La Dernière Rose de l’été – Lucas Harari (Sarbacane, 26/08/20)
Après L’Aimant, qui avait produit son petit effet il y a trois ans, Sarbacane nous propose le deuxième opus de Lucas Harari. Celui-ci abandonne l’ambiance montagnarde hivernale pour épouser la douceur maritime estivale. Il nous sert un récit policier intimiste aux accents « nouvelle vague », en conservant toujours cette dose de mystère qui semble être sa marque de fabrique. Sans parler de la ligne claire impeccable, l’objet étant fourni dans un écrin luxueux, comme sait le faire l’éditeur.
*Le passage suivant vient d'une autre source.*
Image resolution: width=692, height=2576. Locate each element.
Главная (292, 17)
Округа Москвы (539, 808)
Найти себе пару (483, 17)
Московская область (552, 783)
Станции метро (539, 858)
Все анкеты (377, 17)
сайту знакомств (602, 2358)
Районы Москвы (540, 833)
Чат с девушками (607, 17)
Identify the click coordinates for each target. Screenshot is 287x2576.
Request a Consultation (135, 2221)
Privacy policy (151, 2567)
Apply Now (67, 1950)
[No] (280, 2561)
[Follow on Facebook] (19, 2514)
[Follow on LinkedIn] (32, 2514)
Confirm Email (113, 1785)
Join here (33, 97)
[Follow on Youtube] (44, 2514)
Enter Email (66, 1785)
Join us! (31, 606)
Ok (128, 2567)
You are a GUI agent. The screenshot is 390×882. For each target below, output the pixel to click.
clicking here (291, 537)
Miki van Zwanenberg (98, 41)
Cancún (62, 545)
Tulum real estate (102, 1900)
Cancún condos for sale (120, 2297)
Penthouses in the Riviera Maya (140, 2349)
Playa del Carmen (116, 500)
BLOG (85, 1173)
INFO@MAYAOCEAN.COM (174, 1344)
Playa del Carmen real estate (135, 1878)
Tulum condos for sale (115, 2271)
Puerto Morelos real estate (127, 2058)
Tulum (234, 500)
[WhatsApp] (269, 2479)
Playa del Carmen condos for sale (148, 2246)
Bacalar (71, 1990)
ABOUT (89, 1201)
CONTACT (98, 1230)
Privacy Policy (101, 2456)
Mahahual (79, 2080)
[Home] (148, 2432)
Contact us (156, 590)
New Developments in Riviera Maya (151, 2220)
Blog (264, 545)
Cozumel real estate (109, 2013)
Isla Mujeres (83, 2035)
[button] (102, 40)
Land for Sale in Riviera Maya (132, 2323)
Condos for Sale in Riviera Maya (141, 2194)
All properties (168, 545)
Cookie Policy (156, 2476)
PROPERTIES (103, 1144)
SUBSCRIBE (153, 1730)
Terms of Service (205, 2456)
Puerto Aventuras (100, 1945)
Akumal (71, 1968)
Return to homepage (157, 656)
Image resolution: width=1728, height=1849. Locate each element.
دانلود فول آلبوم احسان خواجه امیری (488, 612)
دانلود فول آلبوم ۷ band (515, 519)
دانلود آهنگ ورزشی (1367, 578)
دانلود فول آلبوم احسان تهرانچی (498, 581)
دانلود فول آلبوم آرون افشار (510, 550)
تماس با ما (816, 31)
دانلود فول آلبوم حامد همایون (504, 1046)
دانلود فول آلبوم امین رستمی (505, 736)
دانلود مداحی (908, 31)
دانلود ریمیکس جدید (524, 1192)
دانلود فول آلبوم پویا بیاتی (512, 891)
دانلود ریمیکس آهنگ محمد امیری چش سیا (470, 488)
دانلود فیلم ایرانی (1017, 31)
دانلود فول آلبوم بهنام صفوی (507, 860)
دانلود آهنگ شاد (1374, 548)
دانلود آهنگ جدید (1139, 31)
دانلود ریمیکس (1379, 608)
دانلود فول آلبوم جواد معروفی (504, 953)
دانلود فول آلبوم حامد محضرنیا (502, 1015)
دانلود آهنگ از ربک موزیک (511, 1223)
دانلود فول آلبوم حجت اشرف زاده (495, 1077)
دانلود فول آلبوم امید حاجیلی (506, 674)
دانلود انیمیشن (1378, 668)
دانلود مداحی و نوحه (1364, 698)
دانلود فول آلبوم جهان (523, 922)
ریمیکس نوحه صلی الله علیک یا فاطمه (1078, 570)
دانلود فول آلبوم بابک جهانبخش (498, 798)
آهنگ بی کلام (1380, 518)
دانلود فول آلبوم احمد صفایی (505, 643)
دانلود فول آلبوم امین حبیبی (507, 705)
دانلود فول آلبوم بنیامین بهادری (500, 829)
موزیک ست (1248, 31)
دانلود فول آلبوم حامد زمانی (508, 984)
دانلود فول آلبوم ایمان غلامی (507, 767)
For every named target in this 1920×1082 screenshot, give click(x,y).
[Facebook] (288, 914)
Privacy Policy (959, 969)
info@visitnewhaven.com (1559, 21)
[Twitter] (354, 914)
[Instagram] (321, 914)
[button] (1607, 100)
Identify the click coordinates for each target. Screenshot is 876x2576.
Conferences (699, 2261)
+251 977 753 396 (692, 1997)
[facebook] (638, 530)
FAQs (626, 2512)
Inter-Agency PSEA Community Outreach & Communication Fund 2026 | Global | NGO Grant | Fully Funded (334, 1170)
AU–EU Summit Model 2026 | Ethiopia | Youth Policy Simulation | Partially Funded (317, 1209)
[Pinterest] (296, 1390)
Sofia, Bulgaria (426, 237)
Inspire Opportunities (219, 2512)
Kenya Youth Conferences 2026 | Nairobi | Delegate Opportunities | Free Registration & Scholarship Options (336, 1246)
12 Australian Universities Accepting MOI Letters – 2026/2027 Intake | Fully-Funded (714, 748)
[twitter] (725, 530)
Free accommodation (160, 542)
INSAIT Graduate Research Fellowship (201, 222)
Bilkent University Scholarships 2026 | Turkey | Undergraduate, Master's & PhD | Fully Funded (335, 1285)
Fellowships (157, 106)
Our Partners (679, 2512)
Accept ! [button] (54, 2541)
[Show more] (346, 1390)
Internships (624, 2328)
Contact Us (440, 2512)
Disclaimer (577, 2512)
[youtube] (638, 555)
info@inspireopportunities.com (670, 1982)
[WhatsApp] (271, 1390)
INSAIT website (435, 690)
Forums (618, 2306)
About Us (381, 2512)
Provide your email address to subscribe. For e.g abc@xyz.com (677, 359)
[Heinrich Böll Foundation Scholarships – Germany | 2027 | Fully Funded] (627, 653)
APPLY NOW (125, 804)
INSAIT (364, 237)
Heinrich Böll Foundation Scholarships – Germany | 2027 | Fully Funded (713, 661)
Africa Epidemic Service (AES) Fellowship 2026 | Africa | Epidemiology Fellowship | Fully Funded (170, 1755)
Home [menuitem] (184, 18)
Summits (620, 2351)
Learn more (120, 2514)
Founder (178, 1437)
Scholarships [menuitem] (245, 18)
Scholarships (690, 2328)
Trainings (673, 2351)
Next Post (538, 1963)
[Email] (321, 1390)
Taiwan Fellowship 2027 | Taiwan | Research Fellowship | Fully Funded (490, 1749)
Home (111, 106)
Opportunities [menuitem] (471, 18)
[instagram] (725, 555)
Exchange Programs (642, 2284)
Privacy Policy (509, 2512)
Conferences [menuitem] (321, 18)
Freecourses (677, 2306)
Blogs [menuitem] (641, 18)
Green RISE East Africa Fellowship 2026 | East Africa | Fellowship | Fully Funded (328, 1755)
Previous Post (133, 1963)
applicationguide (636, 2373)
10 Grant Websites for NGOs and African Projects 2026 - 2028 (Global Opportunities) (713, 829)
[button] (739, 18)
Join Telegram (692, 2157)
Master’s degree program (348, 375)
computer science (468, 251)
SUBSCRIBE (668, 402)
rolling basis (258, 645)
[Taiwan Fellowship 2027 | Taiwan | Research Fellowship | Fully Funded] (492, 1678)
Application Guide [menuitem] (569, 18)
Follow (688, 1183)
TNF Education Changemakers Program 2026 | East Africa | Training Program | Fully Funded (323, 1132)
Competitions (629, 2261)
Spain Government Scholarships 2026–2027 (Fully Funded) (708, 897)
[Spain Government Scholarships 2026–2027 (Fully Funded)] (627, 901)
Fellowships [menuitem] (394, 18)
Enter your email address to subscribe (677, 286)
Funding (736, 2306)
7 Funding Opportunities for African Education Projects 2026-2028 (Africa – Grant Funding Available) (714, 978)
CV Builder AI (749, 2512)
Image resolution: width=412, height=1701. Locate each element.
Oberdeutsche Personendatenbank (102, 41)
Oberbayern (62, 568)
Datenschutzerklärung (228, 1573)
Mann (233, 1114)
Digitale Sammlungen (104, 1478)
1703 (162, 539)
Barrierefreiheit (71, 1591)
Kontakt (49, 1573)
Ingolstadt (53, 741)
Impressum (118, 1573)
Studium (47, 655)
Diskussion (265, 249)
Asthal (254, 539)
Mangez-le si vous voulez – Dominique Gelli (Delcourt, 02/09/20)
Jean Teulé continue décidément à séduire les auteurs de bande dessinée. Dominique Gelli s’empare de l’un de ses romans les plus noirs, qui raconte un fait divers du XIXe siècle figurant dans les annales judiciaires françaises. L’histoire hallucinante d’un lynchage par une foule aussi patriote qu’enragée, lors de l’invasion prusse en 1870.
La Fuite du cerveau – Pierre-Henry Gomont (Dargaud, 18/09/20)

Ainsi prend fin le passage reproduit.